Stability limits for modes held in alternating trapping-expulsive potentials

TL;DR

This paper investigates the stability limits of two-dimensional states in systems with periodically switching trapping and expulsive potentials, using numerical simulations and variational approximation, to understand collapse thresholds and parametric resonance effects.

Contribution

It introduces a trapping-expulsion management scheme and predicts stability boundaries and collapse thresholds in nonlinear systems with periodic potential modulation.

Findings

Stability limited by parametric resonance below collapse threshold g<5.85

VA accurately predicts stability boundaries including for g<0

Collapse threshold slightly increased by ~1.5% above known limit

Abstract

We elaborate a scheme of trapping-expulsion management (TEM), in the form of the quadratic potential periodically switching between confinement and expulsion, as a means of stabilization of two-dimensional dynamical states against the backdrop of the critical collapse driven by the cubic self-attraction with strength g.
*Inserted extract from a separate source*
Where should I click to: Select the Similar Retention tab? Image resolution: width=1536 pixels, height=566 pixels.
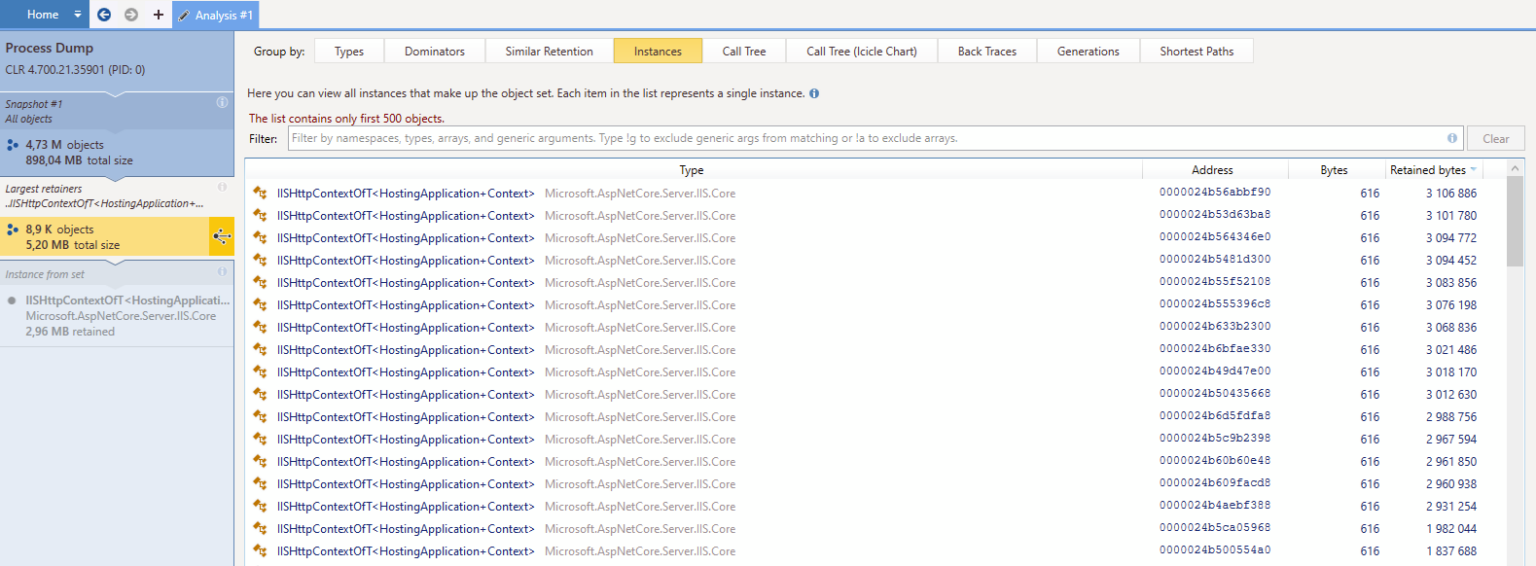549,51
The TEM scheme may be implemented, as spatially or temporally periodic modulations, in optics or BEC, respectively. The consideration is carried out by dint of numerical simulations and variational approximation (VA). In terms of the VA, the dynamics amounts to a nonlinear Ermakov equation, which, in turn, is tantamount to a linear Mathieu equation. Stability boundaries are found as functions of g and parameters of the periodic modulation of the trapping potential. Below the usual collapse threshold, which is known, in the numerical form, as g < 5.85 (in the standard notation), the stability is limited by the onset of the parametric resonance. This stability limit, including the setup with the self-repulsive sign of the cubic term (g < 0), is accurately predicted by the VA. At g > 5.85, the collapse threshold is found with the help of full numerical simulations. The relative increase of the critical value of g above 5.85 is ~ 1.5%, which is a meaningful result, even if its size is small, because the collapse threshold is a universal constant, which is difficult to change.